WORK REQUEST:
Retype the line in which "Task: Open the Certification" appears, then every line after it until the records end. Leave out the pictures.

───── SOURCE MATERIAL

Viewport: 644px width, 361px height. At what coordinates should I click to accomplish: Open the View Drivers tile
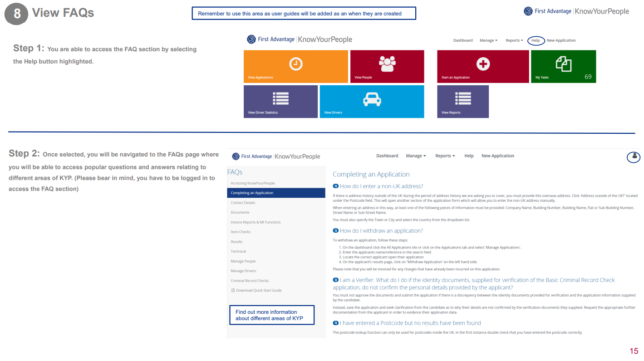click(372, 101)
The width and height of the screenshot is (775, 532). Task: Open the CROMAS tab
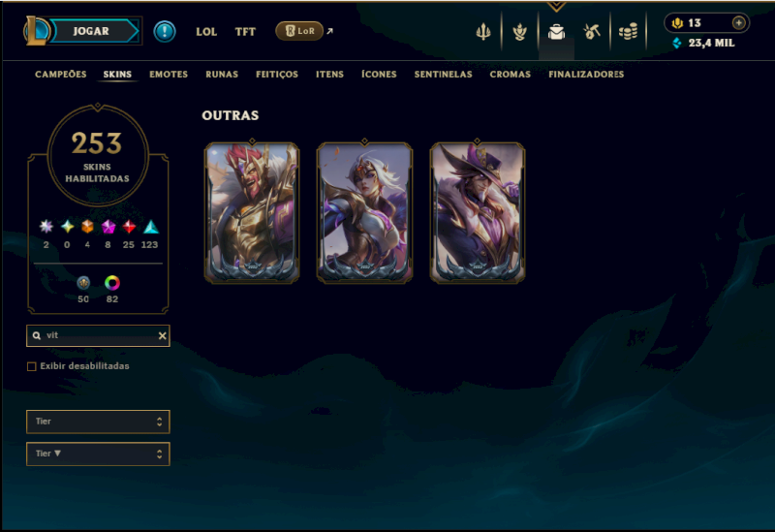coord(511,75)
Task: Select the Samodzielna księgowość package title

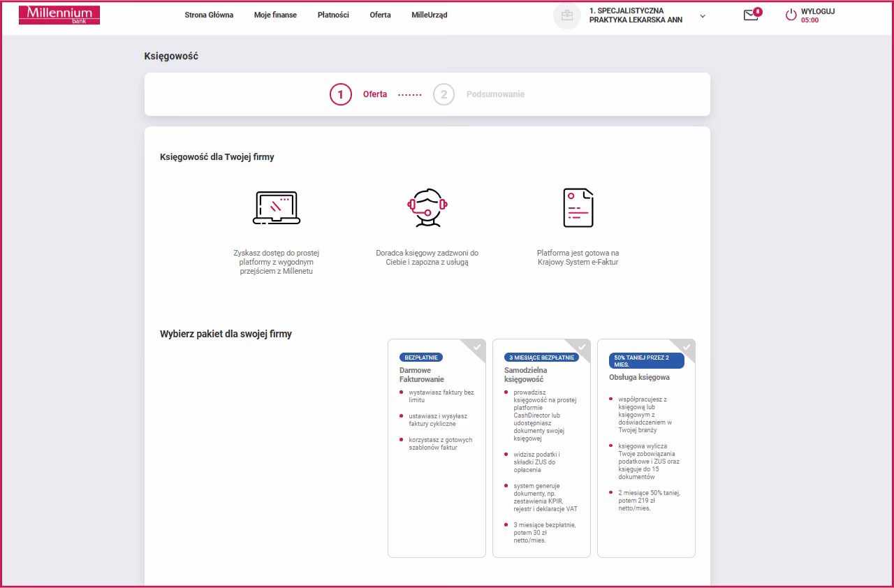Action: click(x=525, y=375)
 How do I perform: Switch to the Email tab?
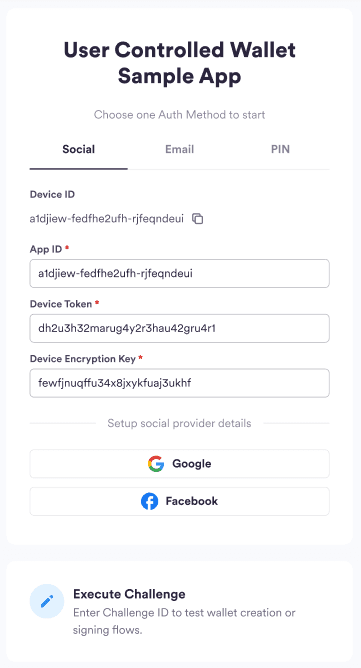tap(179, 150)
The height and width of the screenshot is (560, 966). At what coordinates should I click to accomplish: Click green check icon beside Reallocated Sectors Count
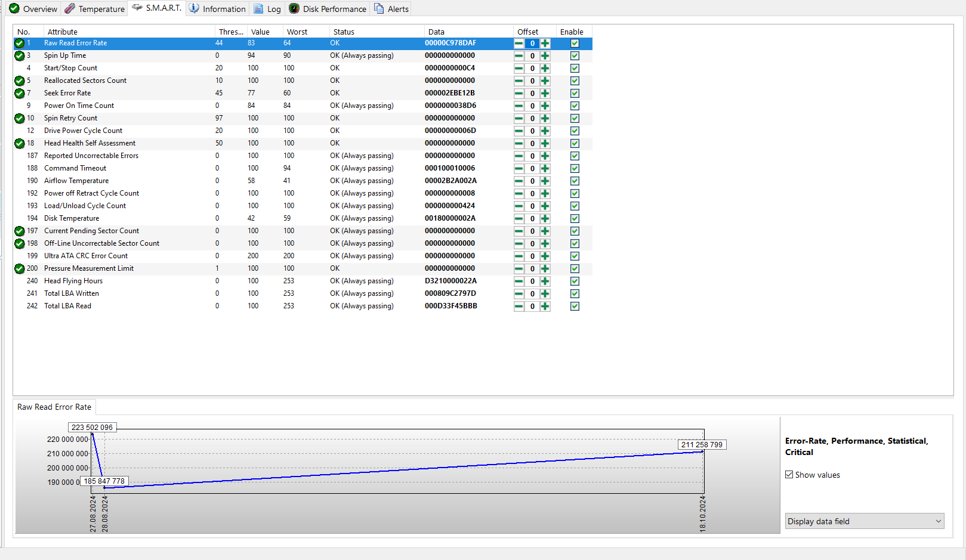pyautogui.click(x=20, y=81)
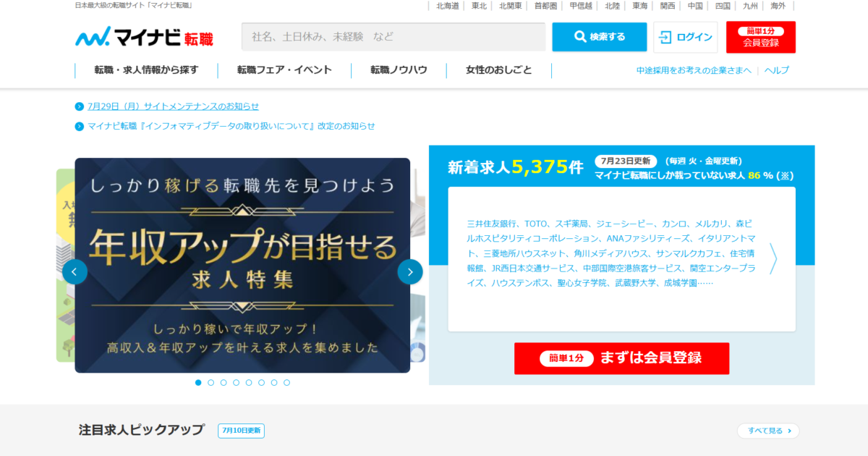Select the 北海道 region link
The image size is (868, 456).
tap(447, 6)
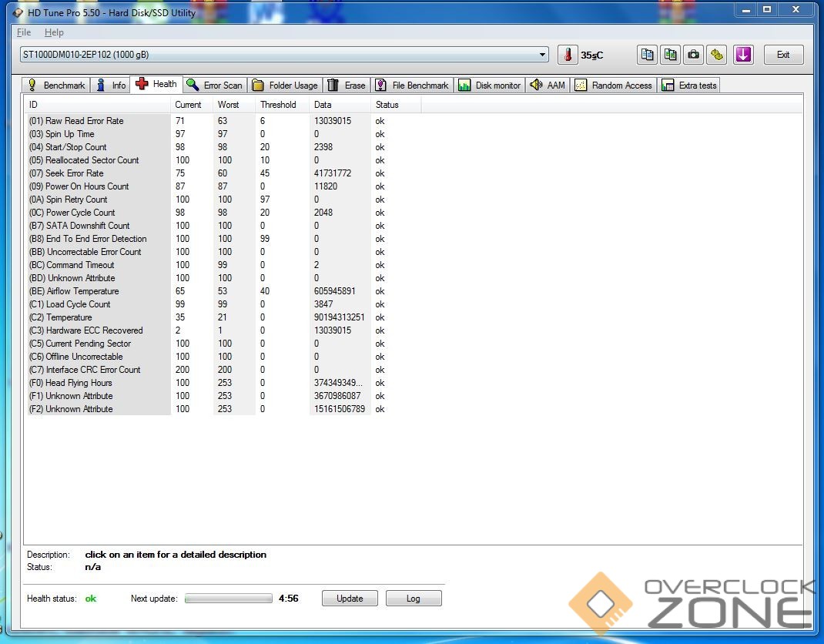Click the Threshold column header
Viewport: 824px width, 644px height.
[x=278, y=105]

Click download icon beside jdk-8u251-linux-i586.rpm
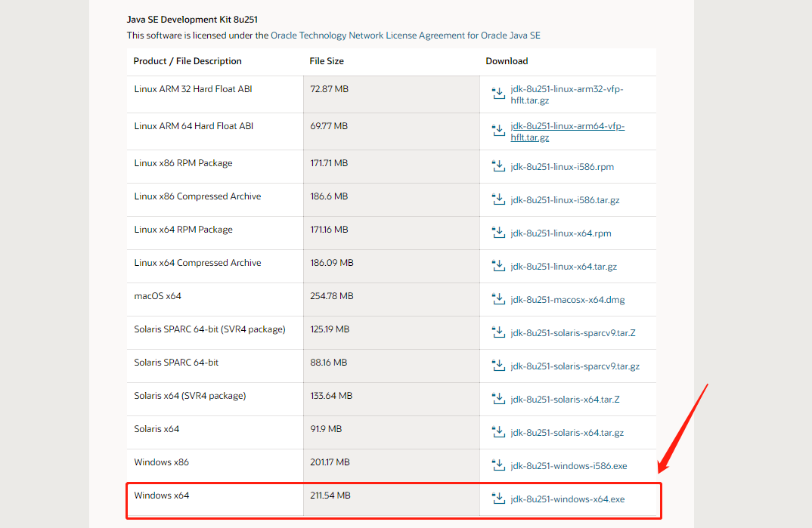pos(498,166)
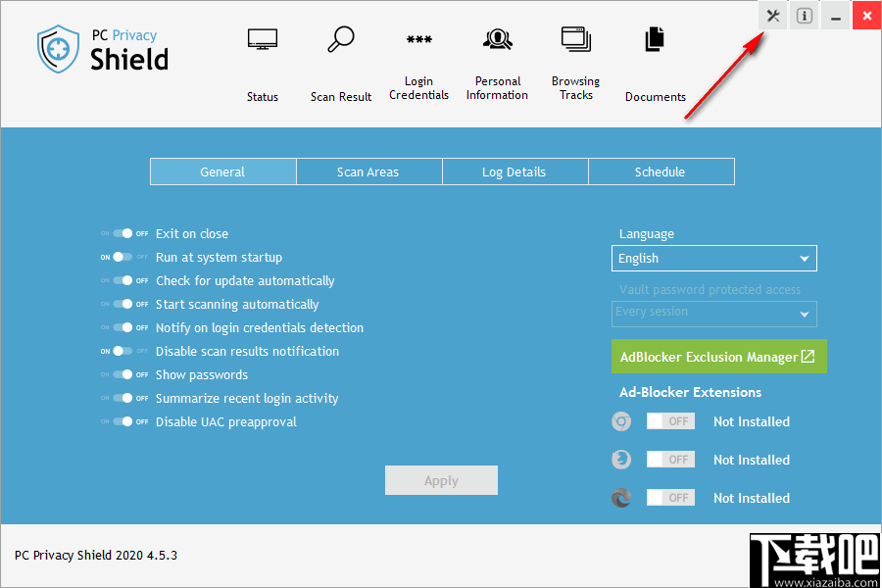Open the Browsing Tracks scanner
The image size is (882, 588).
[575, 59]
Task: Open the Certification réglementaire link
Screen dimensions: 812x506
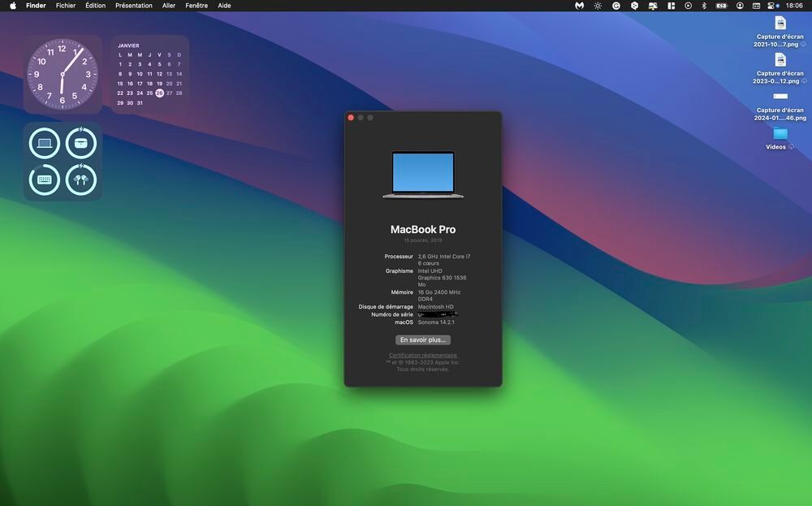Action: [422, 355]
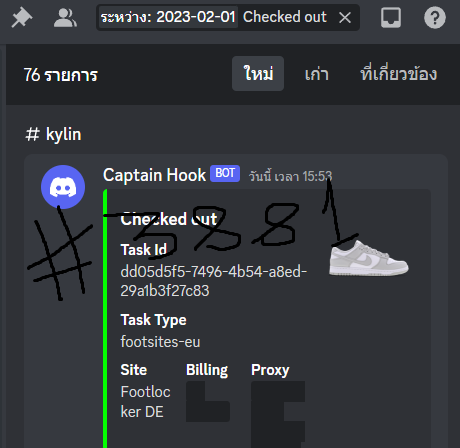Jump to the # kylin channel
Viewport: 460px width, 448px height.
tap(54, 134)

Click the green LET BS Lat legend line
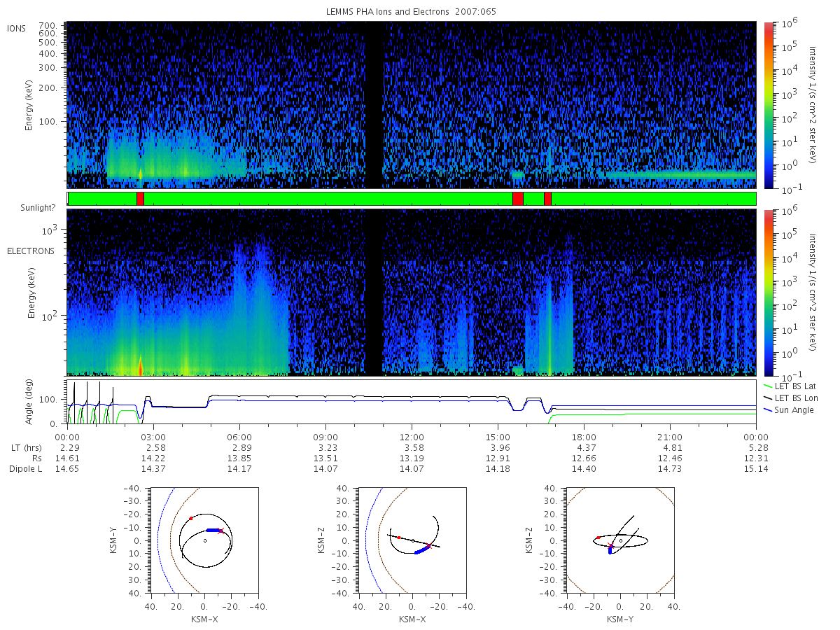(768, 386)
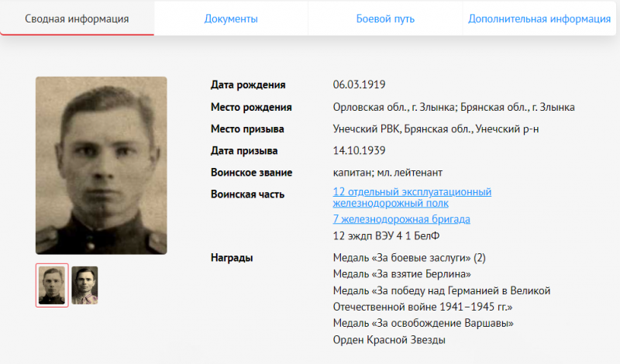Select the uniform portrait thumbnail
Image resolution: width=620 pixels, height=364 pixels.
coord(52,285)
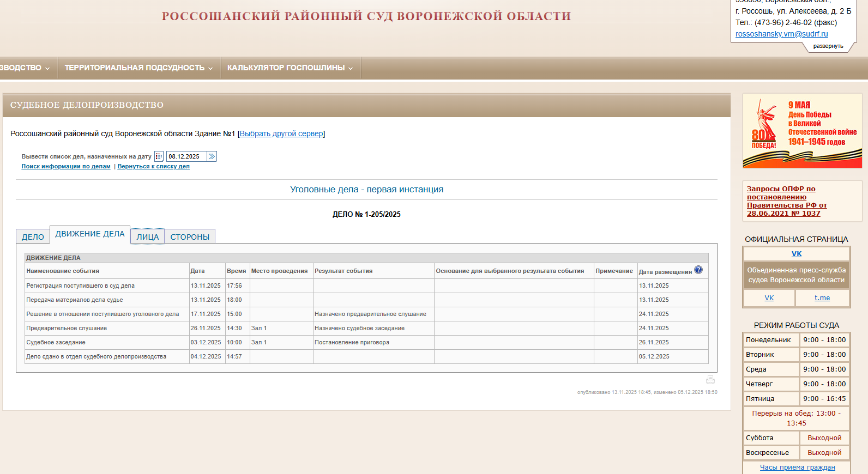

──────────

REPLY TO THE EXERCISE:
Task: Open the Certification réglementaire link
Screen dimensions: 812x506
Action: [422, 355]
Jump to the # kylin channel
Viewport: 460px width, 448px height.
tap(54, 134)

Click the green LET BS Lat legend line
(768, 386)
Select the uniform portrait thumbnail
Image resolution: width=620 pixels, height=364 pixels.
coord(52,285)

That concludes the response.